O lixo e a sociedade de consumo no Brasil
Enviada em 20/07/2020
Os garis foram protagonistas de uma greve em 2014, e tinham por objetivo o reconhecimento da sua profissão perante o Estado. Todavia, esse movimento se direciona a questões sociais e de saúde pública sobre o acúmulo de lixo na zona urbana, malefícios coletivos e sua disposição final. Consequentemente, se não tratado corretamente o lixo se torna deposito de vetores, poluente ao meio ambiente e reflexo da desigualdade.
Primeiramente, o aumento da tecnologia é uma das causas do aumento da geração de resíduo na sociedade, esse desenvolvimento gera uma quantidade excessiva de lixo que resulta na contaminação dos solos e rios, além de causarem enchentes se não coletados e separados na sua forma correta. A poluição devido ao excesso de lixo reflete por exemplo no estado de São Paulo que anualmente sofre com enchentes severas que causam a morte de várias pessoas e destruição de seus bens.

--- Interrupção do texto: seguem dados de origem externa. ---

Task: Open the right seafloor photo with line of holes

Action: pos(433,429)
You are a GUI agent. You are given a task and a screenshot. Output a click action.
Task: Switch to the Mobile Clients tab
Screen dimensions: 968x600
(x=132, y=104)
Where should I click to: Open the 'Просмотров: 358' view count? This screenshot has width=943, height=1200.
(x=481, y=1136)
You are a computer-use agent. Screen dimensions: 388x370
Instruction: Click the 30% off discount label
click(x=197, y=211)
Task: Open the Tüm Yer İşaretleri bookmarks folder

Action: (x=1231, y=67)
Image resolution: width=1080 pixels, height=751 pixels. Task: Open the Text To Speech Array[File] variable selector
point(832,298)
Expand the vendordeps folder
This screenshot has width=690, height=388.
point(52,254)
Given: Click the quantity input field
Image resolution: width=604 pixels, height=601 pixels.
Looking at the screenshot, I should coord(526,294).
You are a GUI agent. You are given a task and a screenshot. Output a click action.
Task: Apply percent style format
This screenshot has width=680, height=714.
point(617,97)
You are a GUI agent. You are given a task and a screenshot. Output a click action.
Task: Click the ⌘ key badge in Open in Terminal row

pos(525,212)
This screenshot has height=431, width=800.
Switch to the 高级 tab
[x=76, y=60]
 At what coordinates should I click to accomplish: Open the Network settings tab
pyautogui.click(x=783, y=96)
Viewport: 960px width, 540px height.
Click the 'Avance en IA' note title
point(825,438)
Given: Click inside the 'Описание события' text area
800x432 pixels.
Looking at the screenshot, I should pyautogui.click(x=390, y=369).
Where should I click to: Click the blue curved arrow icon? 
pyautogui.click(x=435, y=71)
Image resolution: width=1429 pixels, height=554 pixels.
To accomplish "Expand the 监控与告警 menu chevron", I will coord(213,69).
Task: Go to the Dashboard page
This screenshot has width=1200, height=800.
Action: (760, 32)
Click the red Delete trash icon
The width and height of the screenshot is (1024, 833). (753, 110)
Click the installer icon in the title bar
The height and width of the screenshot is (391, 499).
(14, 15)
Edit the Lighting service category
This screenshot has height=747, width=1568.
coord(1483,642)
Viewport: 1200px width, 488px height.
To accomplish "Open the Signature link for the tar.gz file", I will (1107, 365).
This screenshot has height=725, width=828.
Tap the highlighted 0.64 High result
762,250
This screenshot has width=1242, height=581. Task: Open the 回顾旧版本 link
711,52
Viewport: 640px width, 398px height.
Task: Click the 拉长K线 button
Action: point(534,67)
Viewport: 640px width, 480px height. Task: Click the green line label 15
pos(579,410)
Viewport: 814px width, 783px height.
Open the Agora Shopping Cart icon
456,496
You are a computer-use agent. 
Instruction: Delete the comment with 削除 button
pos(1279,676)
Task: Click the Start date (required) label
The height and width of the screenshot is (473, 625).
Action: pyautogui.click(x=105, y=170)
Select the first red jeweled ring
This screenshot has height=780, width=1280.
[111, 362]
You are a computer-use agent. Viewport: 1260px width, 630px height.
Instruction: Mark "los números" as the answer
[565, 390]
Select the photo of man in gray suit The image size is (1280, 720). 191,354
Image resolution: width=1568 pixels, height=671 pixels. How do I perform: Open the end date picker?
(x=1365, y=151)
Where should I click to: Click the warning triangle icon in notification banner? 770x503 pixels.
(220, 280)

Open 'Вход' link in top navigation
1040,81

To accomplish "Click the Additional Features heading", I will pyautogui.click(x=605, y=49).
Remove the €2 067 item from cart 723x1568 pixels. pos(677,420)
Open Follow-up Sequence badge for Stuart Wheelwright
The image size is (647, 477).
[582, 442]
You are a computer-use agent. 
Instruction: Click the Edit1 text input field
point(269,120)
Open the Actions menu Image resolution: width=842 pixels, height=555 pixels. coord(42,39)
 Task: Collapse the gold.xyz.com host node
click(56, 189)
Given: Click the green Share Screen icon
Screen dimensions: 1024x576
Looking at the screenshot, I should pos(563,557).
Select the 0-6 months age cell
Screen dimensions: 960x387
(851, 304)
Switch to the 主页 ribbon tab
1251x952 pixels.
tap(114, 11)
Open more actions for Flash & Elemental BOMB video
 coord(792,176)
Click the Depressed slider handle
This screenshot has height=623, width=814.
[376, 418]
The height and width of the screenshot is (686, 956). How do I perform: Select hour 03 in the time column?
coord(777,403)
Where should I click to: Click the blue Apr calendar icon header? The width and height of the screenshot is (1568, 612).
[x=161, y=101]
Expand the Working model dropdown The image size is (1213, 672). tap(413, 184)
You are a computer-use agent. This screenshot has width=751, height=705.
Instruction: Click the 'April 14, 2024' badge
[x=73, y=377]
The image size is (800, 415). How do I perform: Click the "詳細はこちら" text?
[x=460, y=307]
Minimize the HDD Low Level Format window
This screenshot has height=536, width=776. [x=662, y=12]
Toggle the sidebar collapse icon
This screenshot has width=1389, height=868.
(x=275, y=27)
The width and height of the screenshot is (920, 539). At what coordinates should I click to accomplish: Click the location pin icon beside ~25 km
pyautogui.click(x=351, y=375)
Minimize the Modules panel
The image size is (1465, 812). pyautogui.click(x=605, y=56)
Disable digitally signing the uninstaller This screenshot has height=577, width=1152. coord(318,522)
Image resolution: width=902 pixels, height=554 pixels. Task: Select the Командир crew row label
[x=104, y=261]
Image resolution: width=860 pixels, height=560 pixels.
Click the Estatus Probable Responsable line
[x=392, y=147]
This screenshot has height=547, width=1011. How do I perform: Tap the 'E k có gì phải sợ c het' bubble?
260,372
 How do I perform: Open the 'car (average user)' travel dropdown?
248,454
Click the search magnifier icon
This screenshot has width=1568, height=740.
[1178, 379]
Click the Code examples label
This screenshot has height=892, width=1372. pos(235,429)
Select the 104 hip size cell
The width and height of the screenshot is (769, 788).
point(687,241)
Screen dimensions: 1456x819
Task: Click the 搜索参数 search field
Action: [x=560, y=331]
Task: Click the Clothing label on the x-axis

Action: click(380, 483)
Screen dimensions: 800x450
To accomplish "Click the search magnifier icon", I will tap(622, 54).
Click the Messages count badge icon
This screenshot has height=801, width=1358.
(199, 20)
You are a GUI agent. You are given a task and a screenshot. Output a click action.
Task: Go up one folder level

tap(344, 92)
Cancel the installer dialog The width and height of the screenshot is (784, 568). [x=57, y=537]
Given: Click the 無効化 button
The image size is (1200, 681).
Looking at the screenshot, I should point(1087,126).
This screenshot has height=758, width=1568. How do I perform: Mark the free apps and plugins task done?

Sobretudo, o aumento do resíduo é um reflexo da desigualdade social sofrida no Brasil. Embora, existam diversas empresas que prestam serviços para a população no recolhimento e descarte do lixo, é comum que catadores se misturem com moscas e urubus em busca de comida. Essa prática resulta no contato direto com vetores que posteriormente chegará a zona urbana podendo causar a contaminação em massa. Segundo o Instituto de Pesquisa Econômica Avançada, mais de 400 mil pessoas vivem como catadores no país, entre eles negros de baixa escolaridade.
Em suma, é necessário a ampliação de modelos sustentáveis e econômicos para diminuir o acúmulo de resíduos a céu aberto em regiões urbanas por meio da iniciativa do Estado e empresas privadas, para a manutenção da coleta seletiva, campanhas sobre a importância dos aterros sanitários e a contrução de lares e meios de subsistência para os catadores de lixo. Só assim, estimulando a população a mudanças de hábitos será possivel um ambiente saudável e sustentável.